Written problem: Update the lines of the records starting at the line that contains "coordinates (900, 103)." and ending at the line that contains "coordinates (1214, 44)." by changing "Locate an element" to "Find an element" and leaving everything else unchanged. Give back only those lines.

(Records from a collection)
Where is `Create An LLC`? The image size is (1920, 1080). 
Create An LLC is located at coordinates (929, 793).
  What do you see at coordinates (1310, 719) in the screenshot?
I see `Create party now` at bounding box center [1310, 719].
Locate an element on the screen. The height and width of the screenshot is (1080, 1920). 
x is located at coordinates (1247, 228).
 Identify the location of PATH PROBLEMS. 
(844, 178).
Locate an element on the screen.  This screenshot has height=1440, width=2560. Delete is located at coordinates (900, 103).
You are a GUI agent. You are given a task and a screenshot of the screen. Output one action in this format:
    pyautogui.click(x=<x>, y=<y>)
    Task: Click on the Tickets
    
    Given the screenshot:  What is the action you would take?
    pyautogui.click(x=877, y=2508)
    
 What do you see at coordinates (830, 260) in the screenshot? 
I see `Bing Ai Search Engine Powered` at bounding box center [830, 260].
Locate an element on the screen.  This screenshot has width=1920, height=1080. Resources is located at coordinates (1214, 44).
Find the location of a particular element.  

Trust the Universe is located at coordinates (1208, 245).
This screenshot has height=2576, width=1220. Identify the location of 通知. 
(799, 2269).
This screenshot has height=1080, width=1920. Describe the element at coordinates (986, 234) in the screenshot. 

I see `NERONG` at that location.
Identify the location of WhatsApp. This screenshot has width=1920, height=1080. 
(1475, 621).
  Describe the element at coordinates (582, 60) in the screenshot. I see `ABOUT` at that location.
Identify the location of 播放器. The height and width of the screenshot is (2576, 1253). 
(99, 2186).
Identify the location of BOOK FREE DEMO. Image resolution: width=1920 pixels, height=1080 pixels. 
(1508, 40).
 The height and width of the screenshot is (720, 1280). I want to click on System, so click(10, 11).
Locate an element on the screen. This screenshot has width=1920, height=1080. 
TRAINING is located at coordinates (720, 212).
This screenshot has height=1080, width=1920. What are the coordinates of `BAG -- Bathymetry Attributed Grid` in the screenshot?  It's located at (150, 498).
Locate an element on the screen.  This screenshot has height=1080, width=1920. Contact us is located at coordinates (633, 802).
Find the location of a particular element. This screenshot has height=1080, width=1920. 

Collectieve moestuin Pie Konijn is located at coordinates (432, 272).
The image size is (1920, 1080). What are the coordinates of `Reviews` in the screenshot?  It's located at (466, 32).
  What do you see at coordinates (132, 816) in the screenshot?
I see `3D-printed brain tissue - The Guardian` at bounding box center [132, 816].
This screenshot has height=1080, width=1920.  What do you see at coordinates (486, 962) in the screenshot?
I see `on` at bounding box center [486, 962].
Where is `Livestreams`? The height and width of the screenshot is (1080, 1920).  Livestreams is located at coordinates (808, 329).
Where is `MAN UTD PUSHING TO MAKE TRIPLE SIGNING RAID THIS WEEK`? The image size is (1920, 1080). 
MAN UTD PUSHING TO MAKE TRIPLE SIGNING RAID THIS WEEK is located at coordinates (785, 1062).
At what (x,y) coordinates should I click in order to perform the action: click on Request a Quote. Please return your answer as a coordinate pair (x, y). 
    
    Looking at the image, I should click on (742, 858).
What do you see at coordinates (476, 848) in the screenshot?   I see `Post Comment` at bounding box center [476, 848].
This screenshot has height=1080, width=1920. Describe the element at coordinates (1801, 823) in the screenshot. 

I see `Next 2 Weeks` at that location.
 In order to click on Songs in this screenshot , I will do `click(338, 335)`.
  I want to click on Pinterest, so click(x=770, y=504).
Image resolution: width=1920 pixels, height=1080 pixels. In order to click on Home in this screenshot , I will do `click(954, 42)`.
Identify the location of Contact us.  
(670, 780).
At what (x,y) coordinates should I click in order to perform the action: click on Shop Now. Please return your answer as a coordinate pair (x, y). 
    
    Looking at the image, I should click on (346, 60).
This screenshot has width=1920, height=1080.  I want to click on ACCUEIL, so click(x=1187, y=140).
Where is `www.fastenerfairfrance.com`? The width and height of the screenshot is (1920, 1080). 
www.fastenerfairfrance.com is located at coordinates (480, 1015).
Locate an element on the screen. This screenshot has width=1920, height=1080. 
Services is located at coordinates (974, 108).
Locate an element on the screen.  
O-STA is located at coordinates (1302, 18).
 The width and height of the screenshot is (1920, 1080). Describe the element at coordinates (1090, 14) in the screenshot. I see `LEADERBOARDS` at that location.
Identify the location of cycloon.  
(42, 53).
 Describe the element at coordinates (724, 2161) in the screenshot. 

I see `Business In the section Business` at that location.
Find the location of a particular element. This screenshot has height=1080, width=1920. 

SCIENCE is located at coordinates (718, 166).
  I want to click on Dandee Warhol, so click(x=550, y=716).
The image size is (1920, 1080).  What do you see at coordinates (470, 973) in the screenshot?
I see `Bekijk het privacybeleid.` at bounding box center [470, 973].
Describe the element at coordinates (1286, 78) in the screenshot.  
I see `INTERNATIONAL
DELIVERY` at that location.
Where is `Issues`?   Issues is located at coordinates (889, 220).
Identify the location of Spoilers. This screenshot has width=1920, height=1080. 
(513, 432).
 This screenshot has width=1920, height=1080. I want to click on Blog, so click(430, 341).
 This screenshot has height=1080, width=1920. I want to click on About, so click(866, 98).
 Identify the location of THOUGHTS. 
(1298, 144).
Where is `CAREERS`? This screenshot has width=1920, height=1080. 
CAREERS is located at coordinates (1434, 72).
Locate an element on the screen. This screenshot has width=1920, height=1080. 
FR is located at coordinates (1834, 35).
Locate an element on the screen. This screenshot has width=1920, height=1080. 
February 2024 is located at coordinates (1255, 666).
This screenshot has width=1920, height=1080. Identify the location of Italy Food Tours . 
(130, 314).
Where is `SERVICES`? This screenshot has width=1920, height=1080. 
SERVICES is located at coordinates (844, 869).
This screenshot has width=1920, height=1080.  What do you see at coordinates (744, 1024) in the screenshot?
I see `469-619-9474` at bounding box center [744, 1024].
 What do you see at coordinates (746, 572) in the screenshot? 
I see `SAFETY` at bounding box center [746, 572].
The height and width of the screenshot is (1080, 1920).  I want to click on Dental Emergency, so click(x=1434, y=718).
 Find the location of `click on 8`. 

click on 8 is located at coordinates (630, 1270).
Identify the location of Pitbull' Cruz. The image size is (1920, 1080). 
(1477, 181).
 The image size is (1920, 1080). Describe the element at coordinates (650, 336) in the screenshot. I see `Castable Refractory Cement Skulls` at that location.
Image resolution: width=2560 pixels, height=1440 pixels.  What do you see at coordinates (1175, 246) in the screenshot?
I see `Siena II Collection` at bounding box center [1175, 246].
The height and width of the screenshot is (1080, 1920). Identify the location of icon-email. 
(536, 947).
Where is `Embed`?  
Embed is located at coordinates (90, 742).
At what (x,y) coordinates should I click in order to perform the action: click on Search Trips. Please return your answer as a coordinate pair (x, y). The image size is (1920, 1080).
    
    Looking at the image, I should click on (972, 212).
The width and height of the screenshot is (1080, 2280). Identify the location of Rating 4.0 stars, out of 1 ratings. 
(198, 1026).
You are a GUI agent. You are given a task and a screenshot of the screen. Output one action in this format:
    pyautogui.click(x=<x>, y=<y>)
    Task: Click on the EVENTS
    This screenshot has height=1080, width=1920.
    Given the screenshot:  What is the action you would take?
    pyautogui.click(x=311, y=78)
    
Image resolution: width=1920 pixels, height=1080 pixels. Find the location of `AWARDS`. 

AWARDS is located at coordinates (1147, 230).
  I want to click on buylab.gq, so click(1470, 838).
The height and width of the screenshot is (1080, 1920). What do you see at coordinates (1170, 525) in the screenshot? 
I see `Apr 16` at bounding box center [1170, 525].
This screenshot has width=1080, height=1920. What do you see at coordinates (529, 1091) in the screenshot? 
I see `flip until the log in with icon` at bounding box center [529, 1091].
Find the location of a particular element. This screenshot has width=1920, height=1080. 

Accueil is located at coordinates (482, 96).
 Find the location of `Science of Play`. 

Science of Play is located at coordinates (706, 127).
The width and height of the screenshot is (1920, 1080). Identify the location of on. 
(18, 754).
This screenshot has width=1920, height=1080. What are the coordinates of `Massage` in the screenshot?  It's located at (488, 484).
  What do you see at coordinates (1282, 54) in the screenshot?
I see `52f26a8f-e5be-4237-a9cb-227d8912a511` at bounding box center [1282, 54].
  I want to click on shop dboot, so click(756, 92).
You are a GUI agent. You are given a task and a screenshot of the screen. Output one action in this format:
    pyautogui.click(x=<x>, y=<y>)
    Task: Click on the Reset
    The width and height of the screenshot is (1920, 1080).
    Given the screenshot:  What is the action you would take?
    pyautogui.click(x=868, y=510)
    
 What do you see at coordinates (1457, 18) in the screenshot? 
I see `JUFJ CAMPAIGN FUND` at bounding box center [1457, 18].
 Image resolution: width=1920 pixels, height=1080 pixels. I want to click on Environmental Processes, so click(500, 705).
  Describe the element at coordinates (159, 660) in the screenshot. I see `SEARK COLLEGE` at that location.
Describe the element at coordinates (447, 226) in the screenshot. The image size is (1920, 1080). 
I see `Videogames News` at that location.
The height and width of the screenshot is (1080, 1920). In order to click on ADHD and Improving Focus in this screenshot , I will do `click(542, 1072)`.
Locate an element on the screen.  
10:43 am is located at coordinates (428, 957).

Task response:
Find an element on the screen.  This screenshot has height=1440, width=2560. Delete is located at coordinates (900, 103).
You are a GUI agent. You are given a task and a screenshot of the screen. Output one action in this format:
    pyautogui.click(x=<x>, y=<y>)
    Task: Click on the Tickets
    
    Given the screenshot:  What is the action you would take?
    pyautogui.click(x=877, y=2508)
    
 What do you see at coordinates (830, 260) in the screenshot? 
I see `Bing Ai Search Engine Powered` at bounding box center [830, 260].
Find an element on the screen.  This screenshot has width=1920, height=1080. Resources is located at coordinates (1214, 44).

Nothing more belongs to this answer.